[Collected data]
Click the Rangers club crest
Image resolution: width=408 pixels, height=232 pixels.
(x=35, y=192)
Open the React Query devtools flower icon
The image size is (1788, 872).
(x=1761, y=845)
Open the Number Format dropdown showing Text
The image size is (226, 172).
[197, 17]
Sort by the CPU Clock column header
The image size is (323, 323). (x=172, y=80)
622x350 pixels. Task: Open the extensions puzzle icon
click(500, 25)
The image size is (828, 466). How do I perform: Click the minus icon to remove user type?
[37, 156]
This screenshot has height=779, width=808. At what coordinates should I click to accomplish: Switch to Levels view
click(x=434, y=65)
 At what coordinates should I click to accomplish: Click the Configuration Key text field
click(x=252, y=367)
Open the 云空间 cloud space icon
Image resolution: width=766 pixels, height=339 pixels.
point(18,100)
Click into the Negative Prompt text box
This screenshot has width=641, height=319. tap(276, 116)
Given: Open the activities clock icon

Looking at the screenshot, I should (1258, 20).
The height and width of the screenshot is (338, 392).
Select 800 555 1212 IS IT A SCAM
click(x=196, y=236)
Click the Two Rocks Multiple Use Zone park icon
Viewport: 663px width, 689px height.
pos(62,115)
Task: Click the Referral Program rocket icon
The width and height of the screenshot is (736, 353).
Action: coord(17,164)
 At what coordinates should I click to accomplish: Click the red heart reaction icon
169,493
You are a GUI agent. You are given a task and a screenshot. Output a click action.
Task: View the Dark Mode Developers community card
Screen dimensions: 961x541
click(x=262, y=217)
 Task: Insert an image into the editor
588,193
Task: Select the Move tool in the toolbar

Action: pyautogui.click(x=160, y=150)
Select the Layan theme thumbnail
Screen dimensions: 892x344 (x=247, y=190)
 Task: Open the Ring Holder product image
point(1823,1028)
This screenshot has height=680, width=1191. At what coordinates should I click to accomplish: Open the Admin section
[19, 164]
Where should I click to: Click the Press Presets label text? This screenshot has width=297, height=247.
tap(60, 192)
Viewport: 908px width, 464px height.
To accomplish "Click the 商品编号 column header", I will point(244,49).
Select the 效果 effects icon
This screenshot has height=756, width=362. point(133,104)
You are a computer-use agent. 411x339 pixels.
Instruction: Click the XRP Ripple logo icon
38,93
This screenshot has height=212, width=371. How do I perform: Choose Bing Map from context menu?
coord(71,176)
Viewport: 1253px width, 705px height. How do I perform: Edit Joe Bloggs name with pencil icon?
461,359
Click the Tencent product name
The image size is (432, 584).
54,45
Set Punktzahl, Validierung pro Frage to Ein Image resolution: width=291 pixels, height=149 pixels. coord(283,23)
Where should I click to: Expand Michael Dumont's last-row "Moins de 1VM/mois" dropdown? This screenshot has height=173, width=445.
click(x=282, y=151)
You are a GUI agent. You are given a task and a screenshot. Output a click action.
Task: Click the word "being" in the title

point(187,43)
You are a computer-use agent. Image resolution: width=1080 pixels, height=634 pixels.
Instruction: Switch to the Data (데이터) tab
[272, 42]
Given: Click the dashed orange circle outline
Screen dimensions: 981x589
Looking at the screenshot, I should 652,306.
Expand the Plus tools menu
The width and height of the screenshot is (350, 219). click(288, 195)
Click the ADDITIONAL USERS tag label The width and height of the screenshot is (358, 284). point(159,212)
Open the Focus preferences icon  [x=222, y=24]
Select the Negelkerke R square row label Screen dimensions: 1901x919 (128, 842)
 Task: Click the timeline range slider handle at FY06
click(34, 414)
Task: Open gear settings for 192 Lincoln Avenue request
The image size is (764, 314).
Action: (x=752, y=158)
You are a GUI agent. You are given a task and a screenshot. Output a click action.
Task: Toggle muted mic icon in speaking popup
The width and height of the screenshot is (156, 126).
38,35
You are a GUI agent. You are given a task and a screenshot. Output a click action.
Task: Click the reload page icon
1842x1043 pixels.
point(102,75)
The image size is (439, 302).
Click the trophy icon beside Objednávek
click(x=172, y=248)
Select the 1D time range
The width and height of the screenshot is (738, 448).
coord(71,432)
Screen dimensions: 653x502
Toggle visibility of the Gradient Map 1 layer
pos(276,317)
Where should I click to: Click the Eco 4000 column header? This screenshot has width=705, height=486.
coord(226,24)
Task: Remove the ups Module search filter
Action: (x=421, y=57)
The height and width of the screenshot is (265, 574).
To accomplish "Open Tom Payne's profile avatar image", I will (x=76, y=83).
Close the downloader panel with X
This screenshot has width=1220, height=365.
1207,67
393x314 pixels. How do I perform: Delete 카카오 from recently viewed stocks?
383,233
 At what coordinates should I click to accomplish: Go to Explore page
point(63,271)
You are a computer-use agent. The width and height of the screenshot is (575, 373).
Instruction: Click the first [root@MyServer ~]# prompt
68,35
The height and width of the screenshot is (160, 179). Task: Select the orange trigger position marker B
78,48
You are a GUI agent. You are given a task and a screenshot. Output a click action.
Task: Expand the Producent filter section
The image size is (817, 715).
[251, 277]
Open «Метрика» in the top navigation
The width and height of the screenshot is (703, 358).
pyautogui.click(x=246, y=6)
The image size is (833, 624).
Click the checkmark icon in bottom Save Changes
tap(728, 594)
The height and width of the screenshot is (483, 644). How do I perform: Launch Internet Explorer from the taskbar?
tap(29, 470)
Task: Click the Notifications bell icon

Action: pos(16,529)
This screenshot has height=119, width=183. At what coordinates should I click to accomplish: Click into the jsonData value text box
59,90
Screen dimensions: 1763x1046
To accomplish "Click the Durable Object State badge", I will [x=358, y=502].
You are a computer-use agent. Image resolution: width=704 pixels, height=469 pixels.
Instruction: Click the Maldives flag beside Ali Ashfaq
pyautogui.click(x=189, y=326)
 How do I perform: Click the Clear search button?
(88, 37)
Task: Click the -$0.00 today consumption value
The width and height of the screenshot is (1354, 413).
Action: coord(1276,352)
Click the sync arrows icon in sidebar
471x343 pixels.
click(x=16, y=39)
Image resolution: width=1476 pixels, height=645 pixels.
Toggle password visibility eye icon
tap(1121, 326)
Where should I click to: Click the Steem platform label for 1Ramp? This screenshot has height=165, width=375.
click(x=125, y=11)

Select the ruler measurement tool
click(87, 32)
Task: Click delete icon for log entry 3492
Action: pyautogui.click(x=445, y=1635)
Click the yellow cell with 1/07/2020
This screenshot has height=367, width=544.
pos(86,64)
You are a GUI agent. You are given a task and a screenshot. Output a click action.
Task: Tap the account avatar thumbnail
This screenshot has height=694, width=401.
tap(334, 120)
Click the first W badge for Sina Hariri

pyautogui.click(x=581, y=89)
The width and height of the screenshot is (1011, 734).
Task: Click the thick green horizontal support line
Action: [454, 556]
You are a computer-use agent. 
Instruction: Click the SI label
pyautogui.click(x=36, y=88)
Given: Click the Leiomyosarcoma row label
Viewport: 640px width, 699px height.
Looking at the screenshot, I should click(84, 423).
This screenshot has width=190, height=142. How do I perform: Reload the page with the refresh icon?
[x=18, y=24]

▸ **WHAT IS NEEDED**
Using the exact wording, transcribe all the records above.

▸ **YOUR RESPONSE**
Click the Rangers club crest
Image resolution: width=408 pixels, height=232 pixels.
(x=35, y=192)
Open the React Query devtools flower icon
The image size is (1788, 872).
(x=1761, y=845)
Open the Number Format dropdown showing Text
The image size is (226, 172).
[197, 17]
Sort by the CPU Clock column header
The image size is (323, 323). (x=172, y=80)
622x350 pixels. Task: Open the extensions puzzle icon
click(500, 25)
The image size is (828, 466). How do I perform: Click the minus icon to remove user type?
[37, 156]
This screenshot has height=779, width=808. At what coordinates should I click to accomplish: Switch to Levels view
click(x=434, y=65)
 At what coordinates should I click to accomplish: Click the Configuration Key text field
click(x=252, y=367)
Open the 云空间 cloud space icon
Image resolution: width=766 pixels, height=339 pixels.
point(18,100)
Click into the Negative Prompt text box
This screenshot has width=641, height=319. tap(276, 116)
Given: Open the activities clock icon

Looking at the screenshot, I should (1258, 20).
The height and width of the screenshot is (338, 392).
Select 800 555 1212 IS IT A SCAM
click(x=196, y=236)
Click the Two Rocks Multiple Use Zone park icon
Viewport: 663px width, 689px height.
pos(62,115)
Task: Click the Referral Program rocket icon
The width and height of the screenshot is (736, 353).
Action: coord(17,164)
 At what coordinates should I click to accomplish: Click the red heart reaction icon
169,493
You are a GUI agent. You are given a task and a screenshot. Output a click action.
Task: View the Dark Mode Developers community card
Screen dimensions: 961x541
click(x=262, y=217)
 Task: Insert an image into the editor
588,193
Task: Select the Move tool in the toolbar

Action: pyautogui.click(x=160, y=150)
Select the Layan theme thumbnail
Screen dimensions: 892x344 (x=247, y=190)
 Task: Open the Ring Holder product image
point(1823,1028)
This screenshot has height=680, width=1191. At what coordinates should I click to accomplish: Open the Admin section
[19, 164]
Where should I click to: Click the Press Presets label text? This screenshot has width=297, height=247.
tap(60, 192)
Viewport: 908px width, 464px height.
To accomplish "Click the 商品编号 column header", I will point(244,49).
Select the 效果 effects icon
This screenshot has height=756, width=362. point(133,104)
You are a computer-use agent. 411x339 pixels.
Instruction: Click the XRP Ripple logo icon
38,93
This screenshot has height=212, width=371. How do I perform: Choose Bing Map from context menu?
coord(71,176)
Viewport: 1253px width, 705px height. How do I perform: Edit Joe Bloggs name with pencil icon?
461,359
Click the Tencent product name
The image size is (432, 584).
54,45
Set Punktzahl, Validierung pro Frage to Ein Image resolution: width=291 pixels, height=149 pixels. coord(283,23)
Where should I click to: Expand Michael Dumont's last-row "Moins de 1VM/mois" dropdown? This screenshot has height=173, width=445.
click(x=282, y=151)
You are a GUI agent. You are given a task and a screenshot. Output a click action.
Task: Click the word "being" in the title

point(187,43)
You are a computer-use agent. Image resolution: width=1080 pixels, height=634 pixels.
Instruction: Switch to the Data (데이터) tab
[272, 42]
Given: Click the dashed orange circle outline
Screen dimensions: 981x589
Looking at the screenshot, I should 652,306.
Expand the Plus tools menu
The width and height of the screenshot is (350, 219). click(288, 195)
Click the ADDITIONAL USERS tag label The width and height of the screenshot is (358, 284). point(159,212)
Open the Focus preferences icon  [x=222, y=24]
Select the Negelkerke R square row label Screen dimensions: 1901x919 (128, 842)
 Task: Click the timeline range slider handle at FY06
click(34, 414)
Task: Open gear settings for 192 Lincoln Avenue request
The image size is (764, 314).
Action: (x=752, y=158)
You are a GUI agent. You are given a task and a screenshot. Output a click action.
Task: Toggle muted mic icon in speaking popup
The width and height of the screenshot is (156, 126).
38,35
You are a GUI agent. You are given a task and a screenshot. Output a click action.
Task: Click the reload page icon
1842x1043 pixels.
point(102,75)
The image size is (439, 302).
Click the trophy icon beside Objednávek
click(x=172, y=248)
Select the 1D time range
The width and height of the screenshot is (738, 448).
coord(71,432)
Screen dimensions: 653x502
Toggle visibility of the Gradient Map 1 layer
pos(276,317)
Where should I click to: Click the Eco 4000 column header? This screenshot has width=705, height=486.
coord(226,24)
Task: Remove the ups Module search filter
Action: (x=421, y=57)
The height and width of the screenshot is (265, 574).
To accomplish "Open Tom Payne's profile avatar image", I will (x=76, y=83).
Close the downloader panel with X
This screenshot has width=1220, height=365.
1207,67
393x314 pixels. How do I perform: Delete 카카오 from recently viewed stocks?
383,233
 At what coordinates should I click to accomplish: Go to Explore page
point(63,271)
You are a computer-use agent. The width and height of the screenshot is (575, 373).
Instruction: Click the first [root@MyServer ~]# prompt
68,35
The height and width of the screenshot is (160, 179). Task: Select the orange trigger position marker B
78,48
You are a GUI agent. You are given a task and a screenshot. Output a click action.
Task: Expand the Producent filter section
The image size is (817, 715).
[251, 277]
Open «Метрика» in the top navigation
The width and height of the screenshot is (703, 358).
pyautogui.click(x=246, y=6)
The image size is (833, 624).
Click the checkmark icon in bottom Save Changes
tap(728, 594)
The height and width of the screenshot is (483, 644). How do I perform: Launch Internet Explorer from the taskbar?
tap(29, 470)
Task: Click the Notifications bell icon

Action: pos(16,529)
This screenshot has height=119, width=183. At what coordinates should I click to accomplish: Click into the jsonData value text box
59,90
Screen dimensions: 1763x1046
To accomplish "Click the Durable Object State badge", I will [x=358, y=502].
You are a computer-use agent. Image resolution: width=704 pixels, height=469 pixels.
Instruction: Click the Maldives flag beside Ali Ashfaq
pyautogui.click(x=189, y=326)
 How do I perform: Click the Clear search button?
(88, 37)
Task: Click the -$0.00 today consumption value
The width and height of the screenshot is (1354, 413).
Action: coord(1276,352)
Click the sync arrows icon in sidebar
471x343 pixels.
click(x=16, y=39)
Image resolution: width=1476 pixels, height=645 pixels.
Toggle password visibility eye icon
tap(1121, 326)
Where should I click to: Click the Steem platform label for 1Ramp? This screenshot has height=165, width=375.
click(x=125, y=11)

Select the ruler measurement tool
click(87, 32)
Task: Click delete icon for log entry 3492
Action: pyautogui.click(x=445, y=1635)
Click the yellow cell with 1/07/2020
This screenshot has height=367, width=544.
pos(86,64)
You are a GUI agent. You are given a task and a screenshot. Output a click action.
Task: Tap the account avatar thumbnail
This screenshot has height=694, width=401.
tap(334, 120)
Click the first W badge for Sina Hariri

pyautogui.click(x=581, y=89)
The width and height of the screenshot is (1011, 734).
Task: Click the thick green horizontal support line
Action: [454, 556]
You are a computer-use agent. 
Instruction: Click the SI label
pyautogui.click(x=36, y=88)
Given: Click the Leiomyosarcoma row label
Viewport: 640px width, 699px height.
Looking at the screenshot, I should click(84, 423).
This screenshot has width=190, height=142. How do I perform: Reload the page with the refresh icon?
[x=18, y=24]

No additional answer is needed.